**GIVEN TASK:** List every line of the material below that contains the string "header", matching case exactly.

**STORED RECORDS:**
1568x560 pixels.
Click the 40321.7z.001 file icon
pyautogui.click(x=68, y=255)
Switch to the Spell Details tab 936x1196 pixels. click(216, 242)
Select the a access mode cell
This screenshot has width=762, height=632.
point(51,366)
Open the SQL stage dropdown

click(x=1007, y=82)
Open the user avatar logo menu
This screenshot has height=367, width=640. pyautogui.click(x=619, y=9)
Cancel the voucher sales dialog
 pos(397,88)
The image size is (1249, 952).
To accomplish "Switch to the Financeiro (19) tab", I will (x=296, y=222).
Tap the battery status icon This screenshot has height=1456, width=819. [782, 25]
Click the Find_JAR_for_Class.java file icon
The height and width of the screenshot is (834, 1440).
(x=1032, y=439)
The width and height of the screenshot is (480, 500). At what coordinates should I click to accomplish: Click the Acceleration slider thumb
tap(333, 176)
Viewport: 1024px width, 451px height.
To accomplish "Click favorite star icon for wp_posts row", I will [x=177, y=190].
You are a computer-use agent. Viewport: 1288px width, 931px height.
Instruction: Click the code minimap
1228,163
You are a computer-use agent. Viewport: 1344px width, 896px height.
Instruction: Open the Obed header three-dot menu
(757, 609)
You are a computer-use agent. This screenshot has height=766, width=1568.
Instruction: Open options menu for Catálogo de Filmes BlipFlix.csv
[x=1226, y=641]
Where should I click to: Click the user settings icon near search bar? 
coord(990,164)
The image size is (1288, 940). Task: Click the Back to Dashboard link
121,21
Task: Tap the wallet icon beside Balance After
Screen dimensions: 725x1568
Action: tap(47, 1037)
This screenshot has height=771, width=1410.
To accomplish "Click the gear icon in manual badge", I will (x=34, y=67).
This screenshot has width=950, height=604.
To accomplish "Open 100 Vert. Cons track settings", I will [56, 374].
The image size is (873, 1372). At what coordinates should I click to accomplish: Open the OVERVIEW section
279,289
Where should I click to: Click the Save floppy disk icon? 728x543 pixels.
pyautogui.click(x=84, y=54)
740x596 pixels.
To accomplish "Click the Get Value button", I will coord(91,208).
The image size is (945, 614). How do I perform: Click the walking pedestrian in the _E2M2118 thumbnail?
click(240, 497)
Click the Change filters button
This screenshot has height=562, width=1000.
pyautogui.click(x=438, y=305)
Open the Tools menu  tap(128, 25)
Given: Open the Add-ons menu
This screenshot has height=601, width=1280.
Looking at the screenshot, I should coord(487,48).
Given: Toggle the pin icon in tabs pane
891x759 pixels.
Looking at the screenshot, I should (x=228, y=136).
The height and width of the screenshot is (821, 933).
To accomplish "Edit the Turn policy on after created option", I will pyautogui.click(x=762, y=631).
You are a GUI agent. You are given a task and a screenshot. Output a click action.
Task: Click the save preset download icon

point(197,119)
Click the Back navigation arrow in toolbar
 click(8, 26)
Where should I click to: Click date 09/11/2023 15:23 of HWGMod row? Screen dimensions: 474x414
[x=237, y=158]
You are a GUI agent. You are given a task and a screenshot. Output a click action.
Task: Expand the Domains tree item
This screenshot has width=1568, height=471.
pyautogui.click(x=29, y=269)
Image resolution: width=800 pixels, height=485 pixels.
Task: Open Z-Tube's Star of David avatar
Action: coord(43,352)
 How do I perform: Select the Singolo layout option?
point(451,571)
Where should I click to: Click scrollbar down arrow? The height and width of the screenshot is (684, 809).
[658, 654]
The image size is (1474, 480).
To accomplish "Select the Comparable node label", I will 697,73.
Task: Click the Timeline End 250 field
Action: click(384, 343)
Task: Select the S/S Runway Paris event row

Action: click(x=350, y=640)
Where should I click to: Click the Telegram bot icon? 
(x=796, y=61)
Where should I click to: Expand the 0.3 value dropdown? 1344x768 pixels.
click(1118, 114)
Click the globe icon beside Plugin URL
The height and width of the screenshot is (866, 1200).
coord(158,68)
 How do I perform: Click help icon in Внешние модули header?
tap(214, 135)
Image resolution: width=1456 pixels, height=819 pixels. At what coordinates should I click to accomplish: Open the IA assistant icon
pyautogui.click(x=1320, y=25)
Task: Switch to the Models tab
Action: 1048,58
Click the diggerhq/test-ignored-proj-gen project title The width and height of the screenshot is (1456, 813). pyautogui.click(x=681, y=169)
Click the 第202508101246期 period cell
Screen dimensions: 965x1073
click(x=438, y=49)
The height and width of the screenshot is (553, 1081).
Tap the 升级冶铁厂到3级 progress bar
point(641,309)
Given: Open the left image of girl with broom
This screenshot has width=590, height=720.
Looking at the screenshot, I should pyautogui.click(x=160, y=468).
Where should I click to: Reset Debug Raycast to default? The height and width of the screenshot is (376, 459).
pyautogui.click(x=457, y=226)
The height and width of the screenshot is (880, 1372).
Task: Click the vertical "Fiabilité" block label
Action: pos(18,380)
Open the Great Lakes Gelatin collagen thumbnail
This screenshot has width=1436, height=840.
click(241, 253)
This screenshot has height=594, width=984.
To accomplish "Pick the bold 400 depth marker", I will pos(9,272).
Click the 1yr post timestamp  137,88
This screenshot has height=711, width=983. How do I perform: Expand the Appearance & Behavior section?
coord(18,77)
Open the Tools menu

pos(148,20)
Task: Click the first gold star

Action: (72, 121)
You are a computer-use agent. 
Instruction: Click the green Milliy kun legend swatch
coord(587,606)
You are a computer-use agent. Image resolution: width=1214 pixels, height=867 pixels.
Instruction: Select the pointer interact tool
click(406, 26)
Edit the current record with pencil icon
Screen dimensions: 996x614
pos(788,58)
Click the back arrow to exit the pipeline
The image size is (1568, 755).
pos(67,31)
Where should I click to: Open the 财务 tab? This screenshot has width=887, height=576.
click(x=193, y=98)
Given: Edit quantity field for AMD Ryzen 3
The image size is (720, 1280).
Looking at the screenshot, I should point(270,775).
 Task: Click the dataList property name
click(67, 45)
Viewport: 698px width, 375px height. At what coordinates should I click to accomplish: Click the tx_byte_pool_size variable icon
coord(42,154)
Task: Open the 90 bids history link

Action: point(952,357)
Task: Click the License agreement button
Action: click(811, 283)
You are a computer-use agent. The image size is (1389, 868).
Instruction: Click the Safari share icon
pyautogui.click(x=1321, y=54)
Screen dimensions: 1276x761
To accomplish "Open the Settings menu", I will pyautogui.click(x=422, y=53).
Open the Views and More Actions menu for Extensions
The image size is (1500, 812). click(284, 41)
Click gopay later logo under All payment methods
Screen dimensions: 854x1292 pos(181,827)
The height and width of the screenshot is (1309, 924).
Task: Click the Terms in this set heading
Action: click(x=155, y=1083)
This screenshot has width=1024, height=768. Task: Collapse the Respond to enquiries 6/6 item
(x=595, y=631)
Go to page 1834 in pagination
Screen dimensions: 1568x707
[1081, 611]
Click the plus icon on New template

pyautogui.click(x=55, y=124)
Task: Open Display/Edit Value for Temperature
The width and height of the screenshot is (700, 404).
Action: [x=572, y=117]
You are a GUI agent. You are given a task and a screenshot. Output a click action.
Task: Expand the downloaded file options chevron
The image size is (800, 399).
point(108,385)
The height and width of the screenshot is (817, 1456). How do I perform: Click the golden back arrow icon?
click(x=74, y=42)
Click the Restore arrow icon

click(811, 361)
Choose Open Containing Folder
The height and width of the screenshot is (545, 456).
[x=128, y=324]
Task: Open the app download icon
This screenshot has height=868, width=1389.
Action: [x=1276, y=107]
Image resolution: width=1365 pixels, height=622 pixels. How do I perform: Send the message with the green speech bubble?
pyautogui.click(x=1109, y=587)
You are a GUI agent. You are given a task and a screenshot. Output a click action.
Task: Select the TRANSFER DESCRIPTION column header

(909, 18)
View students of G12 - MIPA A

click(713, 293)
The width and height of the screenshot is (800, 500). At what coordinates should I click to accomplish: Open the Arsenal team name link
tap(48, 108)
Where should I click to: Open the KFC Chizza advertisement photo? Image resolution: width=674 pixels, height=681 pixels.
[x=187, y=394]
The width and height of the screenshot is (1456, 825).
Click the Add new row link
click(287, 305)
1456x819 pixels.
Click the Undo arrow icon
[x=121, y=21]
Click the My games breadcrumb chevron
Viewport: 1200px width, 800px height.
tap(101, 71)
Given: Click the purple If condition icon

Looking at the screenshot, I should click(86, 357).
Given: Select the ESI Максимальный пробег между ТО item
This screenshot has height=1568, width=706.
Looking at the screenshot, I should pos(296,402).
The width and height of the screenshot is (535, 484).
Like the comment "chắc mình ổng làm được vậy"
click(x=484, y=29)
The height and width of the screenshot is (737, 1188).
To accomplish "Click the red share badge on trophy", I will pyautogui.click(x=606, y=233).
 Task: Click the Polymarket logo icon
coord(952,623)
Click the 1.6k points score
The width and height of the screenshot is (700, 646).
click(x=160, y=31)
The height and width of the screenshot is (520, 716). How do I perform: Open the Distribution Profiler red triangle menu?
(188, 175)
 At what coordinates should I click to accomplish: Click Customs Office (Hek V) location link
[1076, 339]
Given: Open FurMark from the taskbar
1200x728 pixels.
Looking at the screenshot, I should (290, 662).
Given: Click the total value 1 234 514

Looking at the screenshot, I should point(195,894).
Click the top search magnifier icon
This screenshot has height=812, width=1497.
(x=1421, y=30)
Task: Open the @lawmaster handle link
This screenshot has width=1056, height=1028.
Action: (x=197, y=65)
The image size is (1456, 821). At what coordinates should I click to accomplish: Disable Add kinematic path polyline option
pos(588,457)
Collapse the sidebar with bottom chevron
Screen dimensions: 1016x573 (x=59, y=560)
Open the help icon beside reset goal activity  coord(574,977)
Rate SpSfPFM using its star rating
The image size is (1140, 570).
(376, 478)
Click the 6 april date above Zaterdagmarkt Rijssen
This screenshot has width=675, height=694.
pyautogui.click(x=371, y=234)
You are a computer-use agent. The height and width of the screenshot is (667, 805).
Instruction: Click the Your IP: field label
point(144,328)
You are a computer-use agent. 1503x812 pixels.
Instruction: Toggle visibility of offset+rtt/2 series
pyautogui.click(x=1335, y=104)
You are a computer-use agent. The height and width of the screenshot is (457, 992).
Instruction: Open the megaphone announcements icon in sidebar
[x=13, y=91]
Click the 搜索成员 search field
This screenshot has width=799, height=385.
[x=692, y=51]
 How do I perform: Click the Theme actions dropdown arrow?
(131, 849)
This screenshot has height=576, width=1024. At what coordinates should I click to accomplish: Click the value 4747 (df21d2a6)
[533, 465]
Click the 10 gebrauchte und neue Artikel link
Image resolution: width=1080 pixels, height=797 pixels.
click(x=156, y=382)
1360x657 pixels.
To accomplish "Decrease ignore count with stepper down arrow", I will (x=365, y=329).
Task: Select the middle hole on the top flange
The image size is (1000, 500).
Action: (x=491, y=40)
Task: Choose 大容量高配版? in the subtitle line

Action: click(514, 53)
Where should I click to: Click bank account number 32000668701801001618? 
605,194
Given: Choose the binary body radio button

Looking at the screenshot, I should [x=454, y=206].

**TASK OUTPUT:**
Instruction: Open the Obed header three-dot menu
 How do I perform: Click help icon in Внешние модули header?
Task: Select the TRANSFER DESCRIPTION column header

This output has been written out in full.